William Bullitt, appointed on 20 April special assistant to the secretary of state and executive officer of the U.S. delegation, was appalled. On 11 June he sent FDR an “ultra-confidential” cable to report Hull’s complete collapse. Bullitt had “rarely seen a man more broken up, and his condition was reflected in that of Mrs. Hull, who literally wept all night.” FDR sent a reassuring cable, which enabled Hull to remain and try to achieve something. After all, delegates from sixty-six nations had assembled to consider alternatives to fiscal chaos, economic despair. The need was great, and for the moment goodwill was in the air.
On 16 June, Congress adjourned, and ER and SDR traveled to Groton for young Franklin’s graduation. In addition to his diploma, he received first prize from the Debating Society and another for combined excellence in scholarship and athletics. Several Roosevelt cousins also graduated, and three of TR’s grandsons also won prizes. But if ER spoke to her relatives, she failed to mention it.
FDR was supposed to attend, but last-minute congressional details and lunch with Dodd prevented his leaving Washington until the next day in time for homecoming festivities. ER had already left for a week at Val-Kill while, from Groton, FDR and his sons embarked on a sailing adventure that would culminate in his first visit to Campobello since 1921—when he contracted polio.
James had chartered a forty-five-foot schooner, Amberjack II. Papa would be skipper; James, FDR, Jr., and John would be crew. FDR charted and piloted his own course. They would sail around Cape Cod and north-northeast to the Bay of Fundy, a total of 360 nautical miles.

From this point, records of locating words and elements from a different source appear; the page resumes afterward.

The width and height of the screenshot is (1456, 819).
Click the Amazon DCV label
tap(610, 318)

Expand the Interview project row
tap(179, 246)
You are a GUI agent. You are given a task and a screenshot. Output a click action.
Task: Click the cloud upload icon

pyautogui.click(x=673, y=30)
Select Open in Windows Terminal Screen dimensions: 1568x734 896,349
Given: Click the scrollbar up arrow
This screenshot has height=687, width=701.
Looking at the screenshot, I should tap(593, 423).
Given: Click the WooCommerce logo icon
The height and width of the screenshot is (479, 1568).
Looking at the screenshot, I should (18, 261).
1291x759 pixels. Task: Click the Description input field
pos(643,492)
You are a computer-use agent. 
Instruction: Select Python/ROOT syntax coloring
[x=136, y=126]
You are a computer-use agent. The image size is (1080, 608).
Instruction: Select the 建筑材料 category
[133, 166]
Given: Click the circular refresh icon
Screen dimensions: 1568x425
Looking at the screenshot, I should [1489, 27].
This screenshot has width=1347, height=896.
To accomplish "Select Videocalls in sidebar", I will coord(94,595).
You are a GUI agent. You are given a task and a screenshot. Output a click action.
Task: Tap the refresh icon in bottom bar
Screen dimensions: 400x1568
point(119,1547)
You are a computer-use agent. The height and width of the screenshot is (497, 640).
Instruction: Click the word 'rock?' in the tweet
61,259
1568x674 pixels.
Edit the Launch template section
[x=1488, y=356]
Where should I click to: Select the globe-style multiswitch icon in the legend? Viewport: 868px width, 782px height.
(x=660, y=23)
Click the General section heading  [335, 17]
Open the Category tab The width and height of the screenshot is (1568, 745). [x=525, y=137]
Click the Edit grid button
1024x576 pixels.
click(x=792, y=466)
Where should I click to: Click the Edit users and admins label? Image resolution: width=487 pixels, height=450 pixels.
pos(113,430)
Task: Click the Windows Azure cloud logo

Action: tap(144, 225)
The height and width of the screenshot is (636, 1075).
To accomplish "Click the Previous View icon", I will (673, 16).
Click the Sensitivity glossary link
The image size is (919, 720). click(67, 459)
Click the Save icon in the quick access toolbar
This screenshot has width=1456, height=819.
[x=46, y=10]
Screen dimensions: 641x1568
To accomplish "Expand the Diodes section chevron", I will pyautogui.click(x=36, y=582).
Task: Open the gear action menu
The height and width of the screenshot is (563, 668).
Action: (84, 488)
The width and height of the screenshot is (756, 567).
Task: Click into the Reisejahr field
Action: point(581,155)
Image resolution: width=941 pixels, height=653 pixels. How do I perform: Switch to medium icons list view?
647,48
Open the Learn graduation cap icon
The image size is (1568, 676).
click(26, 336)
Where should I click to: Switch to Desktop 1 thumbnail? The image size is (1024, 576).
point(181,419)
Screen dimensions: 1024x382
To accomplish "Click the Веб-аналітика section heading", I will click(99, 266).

The schooner was accompanied and protected by patrolling Navy planes overhead and Navy escorts including two destroyers and the cruiser Indianapolis, each with facilities for telegrams, information, and emergencies. A Coast Guard cutter wit
h White House and Secret Service staff sailed behind, as did two press boats. One carried wire service and motion picture photographers. The other, the Mary Alice, carried four of FDR’s favorite White House correspondents: Ernest Lindley of the New York Herald Tribune, Bill Murphy of the New York World, John Herrick of the Chicago Tribune, and Charles Hurd of The New York Times.
They all had strict orders to keep out of sight, except when invited. The Mary Alice revelers were, however, frequently invited—since they were well stocked with a case of bourbon. FDR’s stores were dry, and the weather was cold and drear.
Hanging over them all, during long days of storm and relentless fog that kept the president’s party idled and off-course, were the events unfolding at the London Economic Conference. FDR kept in touch through the communication facilities on the Indianapolis, both with his official delegation and with various experts he had called together for advice.
Baruch and Herbert Bayard Swope, Baruch’s confidant and former editor of the old New York World, were the most ardent internationalists. One of FDR’s last acts before he left Washington was to write Swope on 16 June:
Would be delighted if you could accompany Raymond Moley for short visit to London. I am sending him soon and feel your presence would be exceedingly helpful to him in many ways. I should be personally grateful to have you do this, having confidence as I do in your judgment and your wide knowledge of international affairs….
Evidently, FDR had second thoughts about Moley’s economic nationalism, and wanted Swope to join the fray. But it is impossible to fathom FDR’s motives, because he rejected every proposal both his London and New York teams, after days of argument and compromise, considered sound. He could not accept any monetary restraint that would adversely affect U.S. commodity prices. On 17 June, he cabled Hull: “We must retain full freedom of action … in order to hold up price level at home.”